İngiliz araştırma şirketi Oxfam´ın raporuna göre, Bill Gates tüm servetini nakde dönüştürse ve her gün 1 milyon dolar harcasa tüm servetini 220 yılda bitirebiliyor.
Yüzde 2´nin altındaki düşük bir faize yatırsa dahi her gün sadece 4.2 milyon dolar kazanıyor.

Rapora göre dünyanın en zengin 100 kişisinin serveti her gün 700 milyon dolar arttı.

Bu günlük artış bile birçok ülkenin milli gelirinin onlarca kat üzerinde.

Bu kadar bilgi dahi çenemizin yorulmasına yetmiştir diye düşünüyorum.

Bir de madalyonun diğer yüzüne bakalım.
7 milyar olan dünya nüfusunda 2,5 milyar insan günde 2 dolar kazanırken, 1 milyar kişi ise günde 1 dolar ve altında yaşıyor.
Yani 230 kişinin bir gün boyunca ağır şartlarda çalışarak kazandığı parayı bir diğeri 1 saniyede kazanıyor.

Bir başka deyişle dünyanın yarısı 100 kişiye eşit oluyor.

Zenginlerin her geçen gün daha da zenginleştiği ama buna karşılık yoksulların da daha yoksul hale geldiğini bu raporlar göz önüne seriyor.

Ve bu raporları BM, Dünya Bankası, UNICEF, UNESCO gibi kurumlar dünyanın bu acıklı tablosunu her yıl gözümüze gözümüze sokuyor.

Dünyanın birçok bölgesinde açlık, kötü yaşam koşulları, sağlıksız beslenme, köle gibi çalıştırılan çocuklar, hastalıklar, gelir adaletsizlikleri hüküm sürüyor ve bütün bu olup bitenler raporlarda sadece istatiksel olarak anlam kazanıyor.
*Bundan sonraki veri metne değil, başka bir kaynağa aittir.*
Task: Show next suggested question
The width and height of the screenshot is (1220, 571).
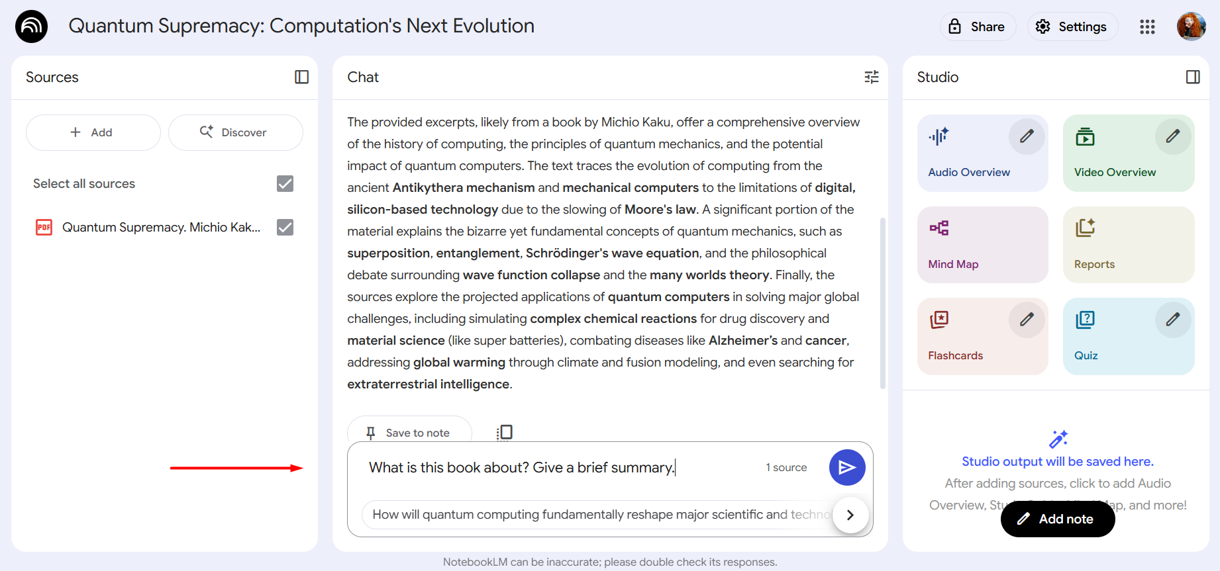Action: coord(850,515)
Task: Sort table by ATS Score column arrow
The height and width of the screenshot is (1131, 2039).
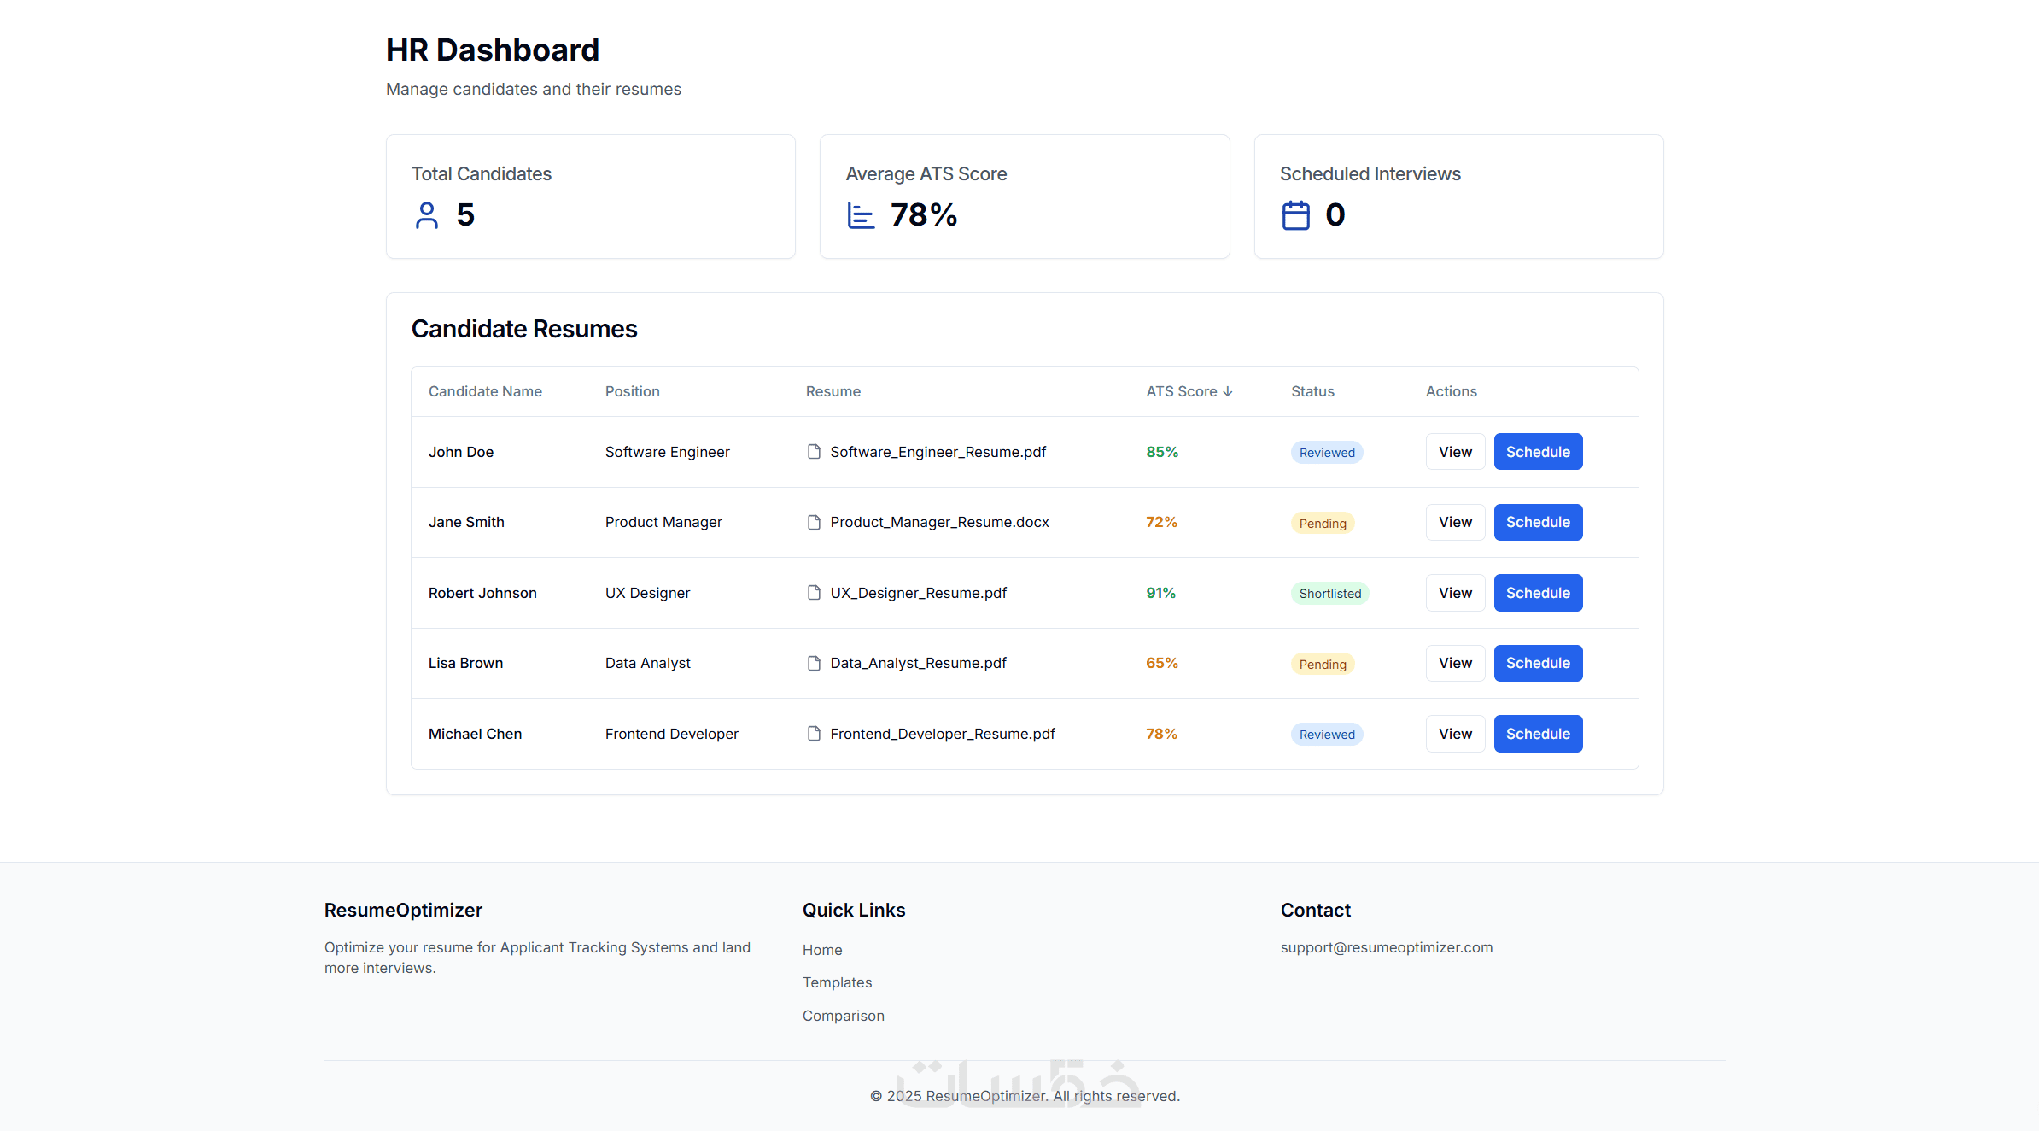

Eğer bir refah vergisi getirilse ve milyarderlere yalnızca yüzde 1,5 oranında vergi uygulansaydı en fakir 49 ülkede sağlık bakımına yatırım için para sağlanması halinde 23 milyon insanın hayatı kurtarılacaktı.

İşin yardım boyutuna bakıldığında bu zenginler listesinden pek ismini duyuran neredeyse yok gibi.

Birkaç istisna dışında tabi…
Dünyanın en zengin kişisi Bill Gates ve Facebook´un kurucusu Mark Zuckerbeg çok şaşalı olmayan yaşamlarının yanında Afrika´ya yaptıkları yardımları da gözardı edilemeyecek türden.

Fakat lüks yaşantısıyla, onlarca tır eşliğindeki gezileriyle, altından klozetleriyle meşhur geçen hafta vefat eden Suudi Kral Abdullah ve diğer zenginlerden maalesef ki bu yardımları duymuyoruz bile.
Yardımın gizli olanı makbuldür deyip inşallah yanılıyorumdur.

Dünyadaki açlık ve sefaletin nedeni yoksulları doyuramamak değil, zenginleri doyuramamaktır!
Tıpkı Kral Abdullah örneğindeki gibi…

İlk çağlardan bu yana insanlığın en temel sorunu olan açlık, ne yazık ki üçüncü bin yıla yaklaşırken de insanlığı tehdit etmekte, hızla artan dünya nüfusu doğal kaynakların tükenmesine neden olmakta ve bütün teknolojik gelişmelere rağmen açlık tehdidi hala sürmektedir.

Açlık bugünü ve geleceği tehdit eden ciddi bir sorundur.

Dünya nüfusunun önemli bir kısmı bu sorunla yıllardır karşı karşıyadır.
Açlık, insanlığın uykusunu kaçıran olgulardan biridir.

Dünyanın hiç de azımsanmayacak büyük bir kesimi açlık, yoksulluk, sağlıksız koşullar gibi problemlerle karşı karşıyadır.
Dünya ve özellikle insan hakları ihlalini olmaz yerlerde arayan gelişmiş ülkeler, insanın yaşamı için en temel hakkı olan gıdaya ulaşma hakkı ve açlıkla mücadelede duyarsız kalmaya devam ettikçe problem daha da büyümektedir.

Çünkü gelişen dünyanın ve kullandıkları yüksek teknolojinin hedefi, açlığı önlemek değil, silaha yatırım yapmak, savaş alanları açmak ve ürettiği gıdayı silah olarak kullanmaktır.